Well I’d have to say this is where we end,
No longer are you a friend,
And its weird to say those things,
Cause I don’t know what the future brings.
You say I don’t like him,
Can you really blame me?
Those years so long ago
They have faded so slowly.
Its seems long ago that you wrote me those words,
Even though today im writing these for you,
We have grown so very apart
Seems like we’ve been split into so much more than two,
And your going to say those vows,
And im not going to be there to hear,
Maybe it’s that closure to me that’s absurd
Maybe it’s your look that I fear,
And when I see you, it’s that empty feeling
Nothing there left to keep
Wake without those memories,
Forget you in my dreams,
Losing you all along, but never any sleep.

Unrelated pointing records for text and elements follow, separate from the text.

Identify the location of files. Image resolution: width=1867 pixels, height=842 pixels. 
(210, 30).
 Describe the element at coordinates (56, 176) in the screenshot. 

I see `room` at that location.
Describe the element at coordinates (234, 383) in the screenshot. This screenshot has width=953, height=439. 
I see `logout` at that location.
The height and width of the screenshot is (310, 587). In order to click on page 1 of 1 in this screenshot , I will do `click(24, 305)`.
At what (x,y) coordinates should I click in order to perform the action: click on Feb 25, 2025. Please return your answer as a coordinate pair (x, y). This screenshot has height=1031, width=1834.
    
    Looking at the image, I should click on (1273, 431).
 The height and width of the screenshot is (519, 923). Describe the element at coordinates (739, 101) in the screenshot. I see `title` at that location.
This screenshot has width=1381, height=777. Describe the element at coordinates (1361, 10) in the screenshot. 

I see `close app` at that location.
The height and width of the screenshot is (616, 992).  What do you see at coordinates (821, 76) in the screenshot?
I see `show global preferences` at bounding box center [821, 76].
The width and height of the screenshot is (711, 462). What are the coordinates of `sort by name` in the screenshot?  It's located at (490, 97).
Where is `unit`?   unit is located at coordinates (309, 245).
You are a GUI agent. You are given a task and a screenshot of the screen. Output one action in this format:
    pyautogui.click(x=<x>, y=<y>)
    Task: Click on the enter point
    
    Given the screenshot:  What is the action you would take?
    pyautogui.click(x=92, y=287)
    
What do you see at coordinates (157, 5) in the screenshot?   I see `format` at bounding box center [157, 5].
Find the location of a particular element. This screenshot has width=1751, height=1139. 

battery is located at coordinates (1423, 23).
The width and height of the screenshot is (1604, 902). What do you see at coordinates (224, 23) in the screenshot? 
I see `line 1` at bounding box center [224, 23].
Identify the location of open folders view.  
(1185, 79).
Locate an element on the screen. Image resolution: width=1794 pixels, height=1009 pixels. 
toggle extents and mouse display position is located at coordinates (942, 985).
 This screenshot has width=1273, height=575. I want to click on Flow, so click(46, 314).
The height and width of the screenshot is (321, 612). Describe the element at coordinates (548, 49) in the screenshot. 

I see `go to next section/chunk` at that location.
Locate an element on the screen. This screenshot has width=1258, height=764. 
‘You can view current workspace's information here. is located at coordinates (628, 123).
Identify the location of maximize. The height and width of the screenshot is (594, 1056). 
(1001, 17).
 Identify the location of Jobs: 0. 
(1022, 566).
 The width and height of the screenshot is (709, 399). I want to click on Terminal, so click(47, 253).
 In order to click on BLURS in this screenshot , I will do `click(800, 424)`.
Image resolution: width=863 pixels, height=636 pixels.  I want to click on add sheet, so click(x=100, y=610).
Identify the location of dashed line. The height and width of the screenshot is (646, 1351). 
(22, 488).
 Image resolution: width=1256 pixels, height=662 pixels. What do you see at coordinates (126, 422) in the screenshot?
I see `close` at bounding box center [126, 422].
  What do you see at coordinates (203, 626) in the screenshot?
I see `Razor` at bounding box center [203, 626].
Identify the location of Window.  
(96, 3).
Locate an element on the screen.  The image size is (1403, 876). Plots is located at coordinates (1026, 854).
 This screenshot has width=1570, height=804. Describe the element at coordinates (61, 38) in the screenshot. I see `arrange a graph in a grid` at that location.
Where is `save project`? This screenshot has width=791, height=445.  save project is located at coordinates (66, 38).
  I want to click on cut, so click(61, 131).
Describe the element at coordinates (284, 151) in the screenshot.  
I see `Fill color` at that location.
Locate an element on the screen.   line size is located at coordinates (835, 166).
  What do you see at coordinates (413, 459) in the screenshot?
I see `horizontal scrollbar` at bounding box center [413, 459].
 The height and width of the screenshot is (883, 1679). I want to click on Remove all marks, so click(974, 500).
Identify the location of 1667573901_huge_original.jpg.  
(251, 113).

**************************************
For the first time im lost for words,
Thinking how you affect my mind
How can I ever keep looking for what I want?
When you’re the only thing I ever find?
This has become quite redundant
Do we even remember what the fight was for?
Were not the same people,
Not the one’s we were before,
And this is where we part
Eventhough we know it may be tough
I really do love you,
But I love you just not enough.
*************************************
I could pick and go,
And do away with all I have accomplished,
Has it all become enough for me?
Is that all what I want it to be?
If I never showed the desire to heal
Would I still have this to feel?
If I had no desire for closure,
Would I still have the same exposure?
Nothing is pure concrete,
Just as it has always been,
Here I am waiting it out,
Tediously watching it happen again.
If there was no reward to reap,
Would I just have stayed asleep,
Was it easier back then?
Is it easier to just get up and walk away?
I still have my chance, and I just may.